Etyen Mahçupyan’ın Akşam gazetesindeki son birkaç yazısını okuyunca ‘Affedersiniz’ Mahpçupyan’dan daha Ermeni olduğumu anladım!

Gökhan Kaya Gökhan Kaya

Hatta Mahçupyan’a bakılırsa affedersiniz safra, şarlatan, yabancı, çukurdayım da…

Yerli ve bizden de değilim, bir türlü Yeni Türkiye’ye adapte olamadım.

Ama hata hep bende…

Şimdi Mahçupyan Yeni Türkiye’nin harcına katılırken biz dışarıda kaldık yine, yazıklar olsun bana.

Mamafih bu hatayı evvel ahir yapmaktayım. Yeni değil.

Daha solculuk-sağcılık tartışmasından evvel ilkokulda, sınıftaki tek Ermeni’nin sürekli ders aralarında dayak yemesine dayanamayıp, ‘sen de mi Ermeni piçisin’ küfürleri eşliğinde onunla birlikte dayak yediğimde adım attım ben bu hataya.

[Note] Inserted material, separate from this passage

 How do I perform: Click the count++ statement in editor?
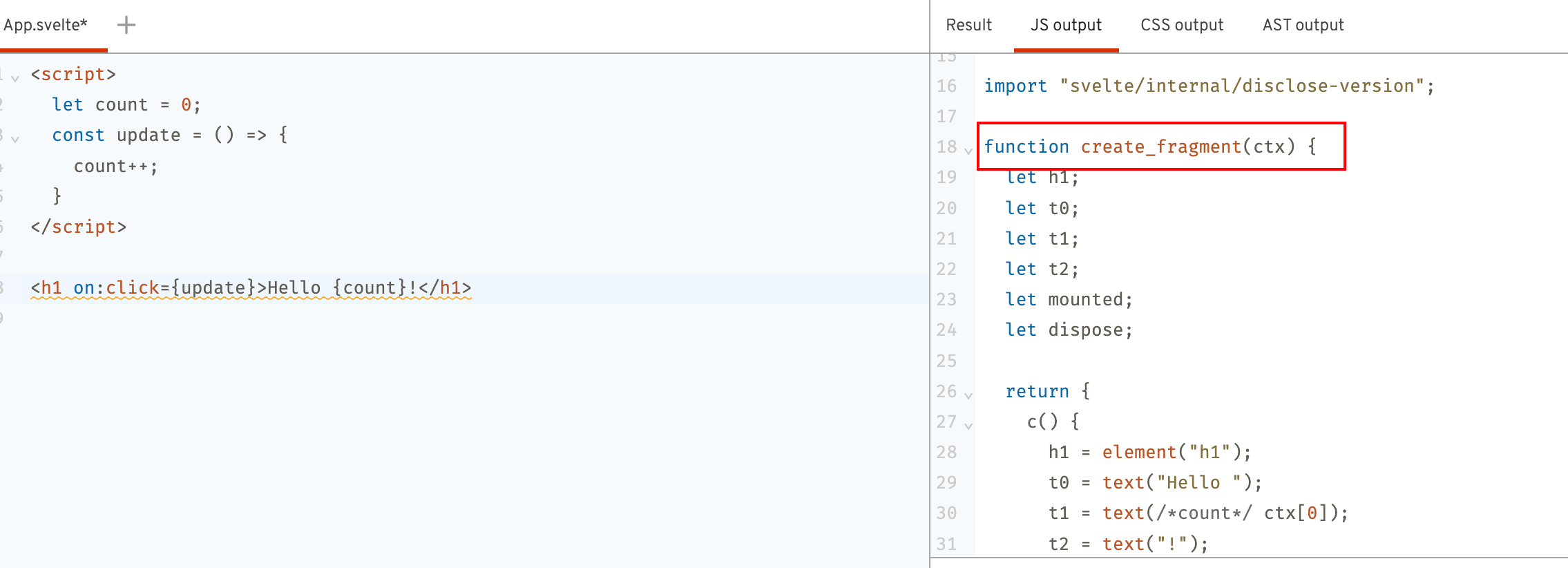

İşte orada halkımıza yabancılaştık, yerellikten koptuk. Adeta Cihangir Mahallesine taşındık.

Biz de Türk-Müslüman arkadaşlarımızın gözünde Ermeni gibi olduk.

Agos’un önüne ülkücülerin toplandığını, Hrant Dink’in tehdit edildiğini duyduğumuzda oraya koştuk, çok az insandık, AKP’nin çıkardığı 301. Madde pek çok insanımızı hedef tahtasına koyduğunda yanlarında olduk.

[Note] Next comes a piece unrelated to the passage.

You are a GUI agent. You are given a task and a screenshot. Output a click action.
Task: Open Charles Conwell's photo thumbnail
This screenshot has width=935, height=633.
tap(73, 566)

Dink’in cenazesinde ‘Hepimiz Ermeniyiz’ diye sokağa çıktık. “Siz şimdi 1.5 milyon Ermeni’yi öldürmüş gibisiniz” başlıklı yazılar yazıp hedef haline getirdik kendimizi.

Böylece sol, liberal, halkına yabancı ‘bozulmamız’ devam etti.

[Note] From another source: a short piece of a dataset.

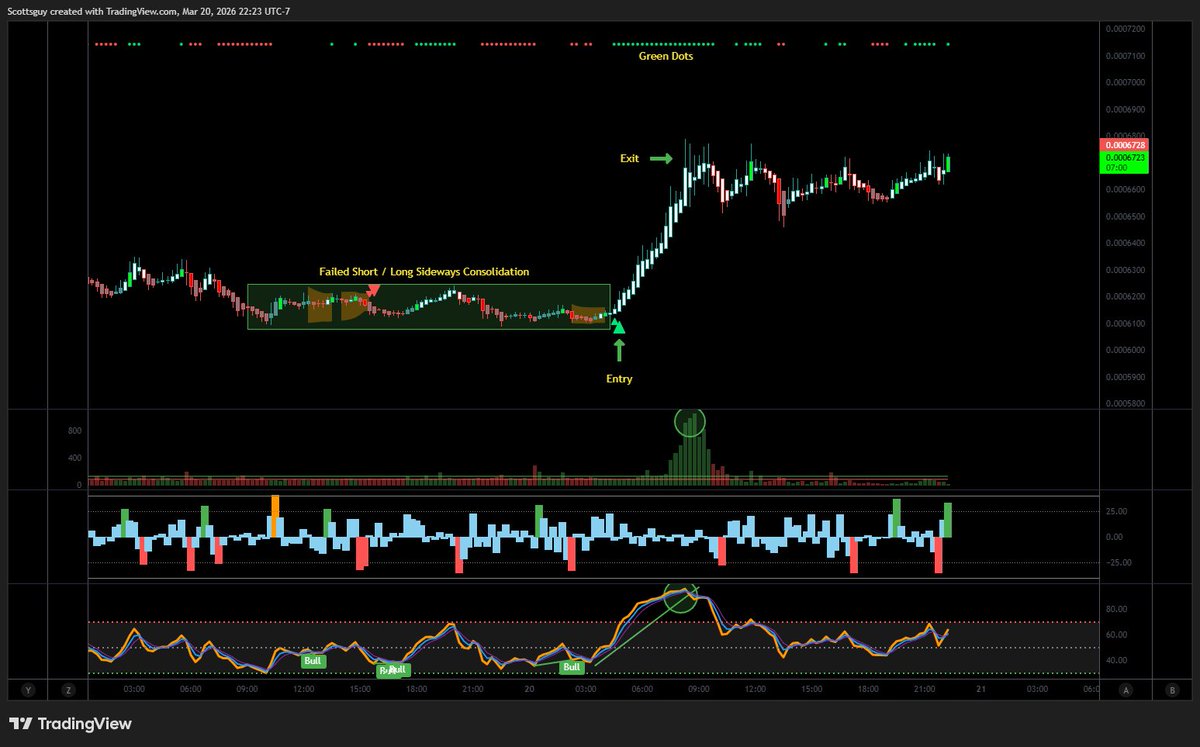Image resolution: width=1200 pixels, height=747 pixels.
Task: Click the 12:00 label on the time axis
Action: click(x=304, y=689)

Türk ve Sünniliğin değerini hiç bilemedik.

Oysa Sayın Başbakanımız Gezi’de camiye ayakkabılarıyla girdiler, başörtülü bacımı Kabataş’ta dövdüler dediğinde, Ateist bunlar, Zerdüşt bunlar dediğinde, dindar nesil yetiştireceğiz, ‘Affedersiniz Rum, Ermeni’ dediğinde Yeni Türkiye’nin birleştirici, asla kutuplaştırıcı olmayan harcını ne güzel karıyordu.

Gözlerimize perde indiğinden midir nedir, işte biz bu hikmeti göremedik. Milyonlarca vatandaşımız da anlayamamış olacak ki Türkiye tarihinin en katılımlı seküler isyanı yaşandı.

Ama Mahçupyan ‘hikmeti’ gördü, anladı ve halkımızdan ‘yabancılaşmadı’, yerli kaldı sağ olsun.

Biliyorsunuz bu Yeni Türkiye’nin parçası olmak istiyorsanız, bir de işiniz gazetecilikse gazeteciliğin değişen ilk kuralını bilmeniz gerekir; “Başbakanım haşa hata yapmaz, siz yanlış anlamışsınızdır onu.”

Orada da hata yapanlardan olduk.

Görüldüğü üzere yabancılaşmamı rasyonalize etmeye çalışmıyorum.

Velhasıl Mahçupyan mütemadiyen ‘Başbakanım ne yaparsa güzel yapar’ diyerek; yerli, samimi, sahici bir arkadaşımız olaraktan milletiyle bütünleşti. Onun için sevindik…

Tabii ‘Affedersiniz Ermeni’liği de bize kaldı.